Le Royaume-Uni va investir massivement dans ses infrastructures

Le Secrétaire au Trésor britannique, Danny Alexander, a détaillé le 27 juin à la Chambre des Communes un plan d’investissements de plus de 100 milliards de livres (environ 116 milliards d'euros) dans des projets d’infrastructures jusqu’en 2020.

Le gouvernement espère grâce à ces projets stimuler la reprise économique. M. Alexander a en outre souligné la nécessité d’un plan d’investissement à long terme dans les infrastructures pour que la Grande-Bretagne soit compétitive au niveau mondial.

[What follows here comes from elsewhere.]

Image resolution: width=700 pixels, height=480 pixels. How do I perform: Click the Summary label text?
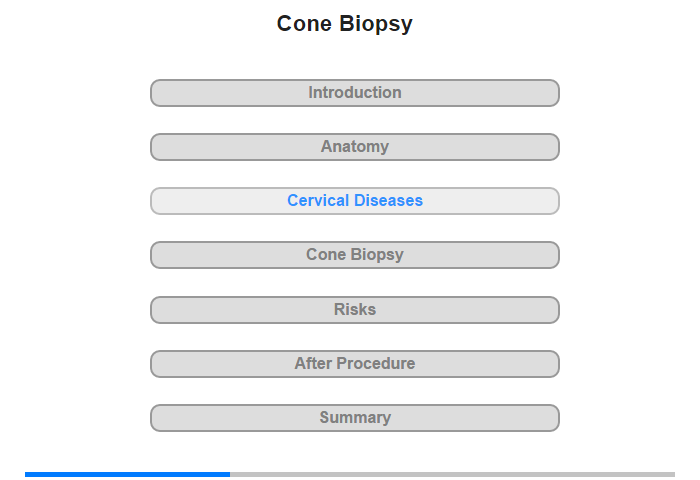[x=354, y=418]
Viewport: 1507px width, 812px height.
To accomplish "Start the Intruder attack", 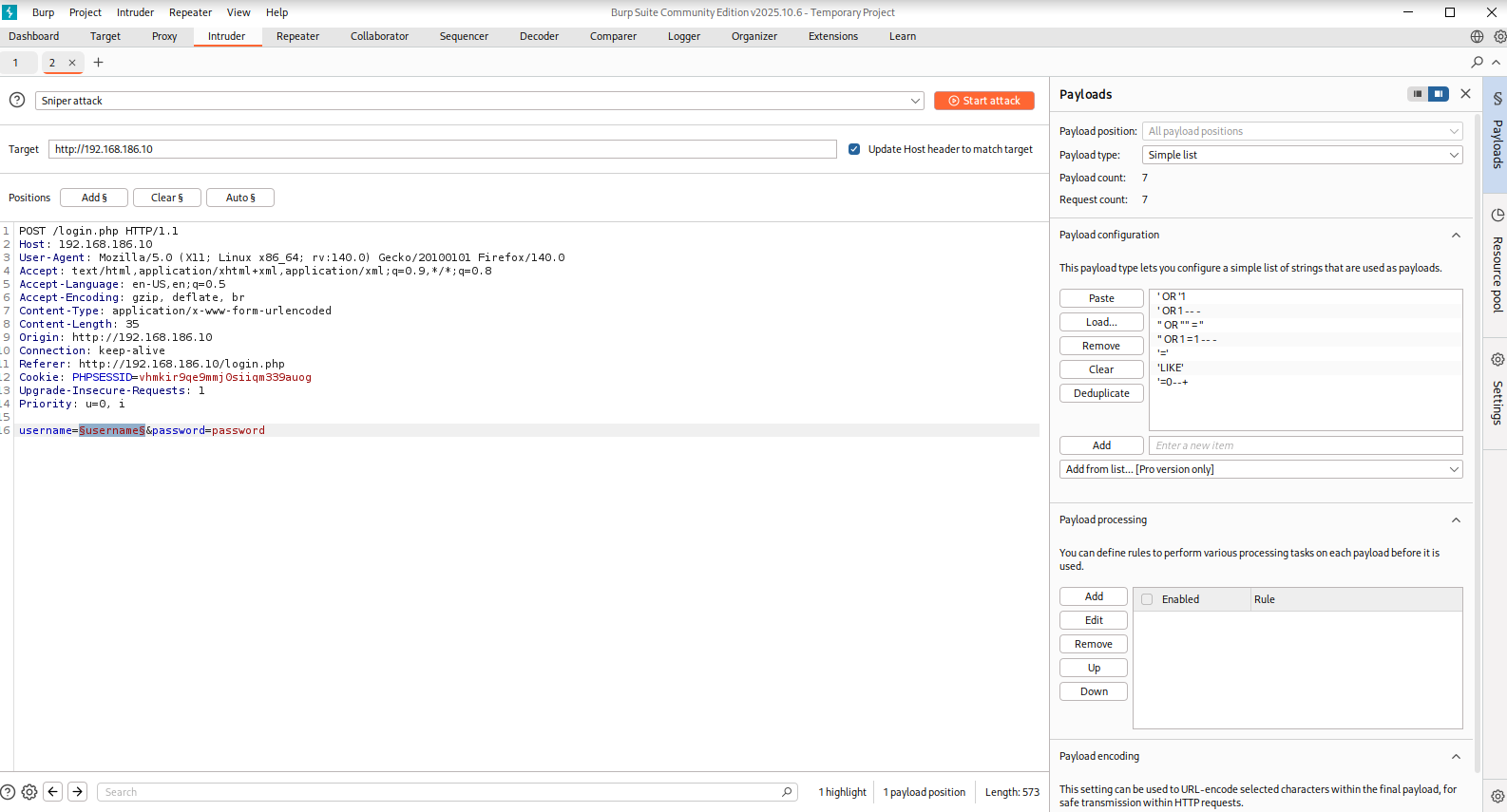I will point(983,101).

Avec plus de 70 milliards de livres, les transports se taillent la part du lion. Les fonds alloués aux routes sont les plus importants depuis les années 1970, a affirmé M. Alexander. 28 milliards de livres doivent être investis entre 2014 et 2020 pour améliorer et entretenir le réseau routier national et local. 30 milliards de livres seront par ailleurs alloués au rail, ce qui fait de la coalition au pouvoir « le gouvernement le plus pro-rail de l’histoire récente », a indiqué le secrétaire au Trésor. Les fonds restants seront consacrés notamment à la construction et la rénovation d'écoles et à la construction de logements abordables.

Les investissements annoncés peuvent contribuer à relancer l’économie britannique, si tant est toutefois qu’ils se concrétisent? Le gouvernement Cameron a en effet par deux fois déjà annoncé des plans d’envergure qui sont restés lettre morte. Le patronat a réagi avec prudence, attendant de juger sur pièces. « C'est le genre de plan audacieux et ambitieux que les entreprises voulaient depuis des années - mais l'époque des grandes annonces est révolu », a déclaré Katja Hall, une des responsables de la CBI, la confédération patronale. Richard Threlfall, responsable des infrastructures chez KPMG, a pour sa part observé que les quelque 20 milliards de livres de dépenses prévues par an entre 2015 et 2020 « représentent juste un peu plus de 1 % du PIB annuel attendu, et pour 2019 et 2020 ce sera moins d’1 % ». « La réalité, c’est que le Royaume-Uni consacre moins d’argent aux nouvelles infrastructures que ses concurrents dans le monde », a-t-il ajouté.